On a une bande annonce plaisante et énergique et résultat : le film est complètement apathique, lent, d'un profond et abyssal ennui. Cela manque énormément d'émotions, de panache, de souffle, de vigueur, d'envergure. Bref, c'est une déception.
J'étais enthousiaste en allant voir ce film et après l'avoir vu je fais partie des déçus. Le sujet est particulièrement intéressant et il y a une scène sensationnelle, celle dans l'aéroport mais c'est tout. Le film, bien que soigné et élégant, est mal foutu, c'est très très mou, sans énergie et d'un grand ennui. Les acteurs ne sont pas au top niveau également. C'est rare que je sois déçu par un film et là je pensais vraiment me régaler mais non pas du tout. Il aurait fallu une réalisation plus énergique et plus émouvante. Moi qui suis quelqu'un de très sensible et de très bon public, je me suis sentie détachée de ce film tout le long (sauf comme je l'ai dit pour la scène de l'aéroport à la fin).
Film prenant par l'histoire et le contexte de l'époque, intéressant par l'étude du personnage à la personnalité à la fois complexe et attachante. Une vie romanesque bien rendue par la réalisation et les multiples flashbacks. La scène finale de la défection et du passage à l'Ouest à Orly est d'une grande intensité dramatique, digne d'un film d'espionnage. Belle prestation de l'acteur principal.

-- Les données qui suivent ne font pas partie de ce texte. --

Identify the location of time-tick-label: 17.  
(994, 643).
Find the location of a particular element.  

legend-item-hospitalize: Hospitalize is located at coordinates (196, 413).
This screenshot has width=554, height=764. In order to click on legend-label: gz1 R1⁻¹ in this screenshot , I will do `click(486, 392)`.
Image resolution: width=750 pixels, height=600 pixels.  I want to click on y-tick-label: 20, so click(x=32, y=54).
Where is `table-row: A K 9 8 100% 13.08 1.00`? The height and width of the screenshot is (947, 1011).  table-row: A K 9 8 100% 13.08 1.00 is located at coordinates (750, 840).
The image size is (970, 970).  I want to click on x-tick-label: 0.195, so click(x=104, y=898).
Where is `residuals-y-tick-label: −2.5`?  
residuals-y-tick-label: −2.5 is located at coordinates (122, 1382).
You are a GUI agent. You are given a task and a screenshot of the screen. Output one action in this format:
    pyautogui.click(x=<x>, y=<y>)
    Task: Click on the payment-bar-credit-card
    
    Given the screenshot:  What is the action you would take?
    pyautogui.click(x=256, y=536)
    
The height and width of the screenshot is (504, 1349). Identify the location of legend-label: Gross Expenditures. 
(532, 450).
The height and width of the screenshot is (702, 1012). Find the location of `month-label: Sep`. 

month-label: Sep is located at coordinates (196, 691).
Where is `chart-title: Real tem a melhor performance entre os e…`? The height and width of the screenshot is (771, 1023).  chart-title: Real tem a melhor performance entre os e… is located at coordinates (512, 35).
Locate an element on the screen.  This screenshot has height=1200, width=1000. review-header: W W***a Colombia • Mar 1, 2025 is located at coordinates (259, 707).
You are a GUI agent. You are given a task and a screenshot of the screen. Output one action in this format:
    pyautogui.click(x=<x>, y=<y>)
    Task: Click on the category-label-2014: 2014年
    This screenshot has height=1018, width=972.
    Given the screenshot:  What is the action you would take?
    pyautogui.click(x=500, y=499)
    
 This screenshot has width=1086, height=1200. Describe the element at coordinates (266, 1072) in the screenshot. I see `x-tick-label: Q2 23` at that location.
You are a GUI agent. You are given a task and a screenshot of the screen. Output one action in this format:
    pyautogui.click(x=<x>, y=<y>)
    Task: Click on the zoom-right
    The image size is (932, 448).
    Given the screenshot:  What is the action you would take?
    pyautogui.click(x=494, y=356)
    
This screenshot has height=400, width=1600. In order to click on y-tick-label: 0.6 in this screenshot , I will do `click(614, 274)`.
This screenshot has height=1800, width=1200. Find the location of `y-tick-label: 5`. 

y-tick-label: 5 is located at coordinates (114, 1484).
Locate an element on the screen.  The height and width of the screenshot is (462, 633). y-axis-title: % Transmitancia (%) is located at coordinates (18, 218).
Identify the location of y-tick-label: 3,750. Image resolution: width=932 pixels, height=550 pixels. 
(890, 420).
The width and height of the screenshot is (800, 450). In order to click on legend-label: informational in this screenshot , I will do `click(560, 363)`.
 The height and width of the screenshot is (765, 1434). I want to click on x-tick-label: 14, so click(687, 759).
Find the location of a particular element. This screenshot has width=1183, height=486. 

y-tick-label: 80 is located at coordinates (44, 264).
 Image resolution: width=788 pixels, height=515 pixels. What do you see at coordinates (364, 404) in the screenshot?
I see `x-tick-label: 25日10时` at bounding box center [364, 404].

Film de très bonne facture, tout y est : des acteurs sur mesure, une ambiance de l époque bien restituée, l univers de la danse artistique remarquablement dépeint avec son niveau d exigence, et bien évidemment toute la grâce, l émotion, la poésie, qui sont au coeur de ce qui fut la vie du plus grand danseur de ballet de tous les temps, rudolf Noureev : cet être d exception épris de liberté, assoiffé de culture et de vie, ce génie qu'on appelait le corbeau blanc : foncez voir ce film, vous ne perdrez ni votre temps ni votre argent croyez moi ! Ce film donne goût à la vie.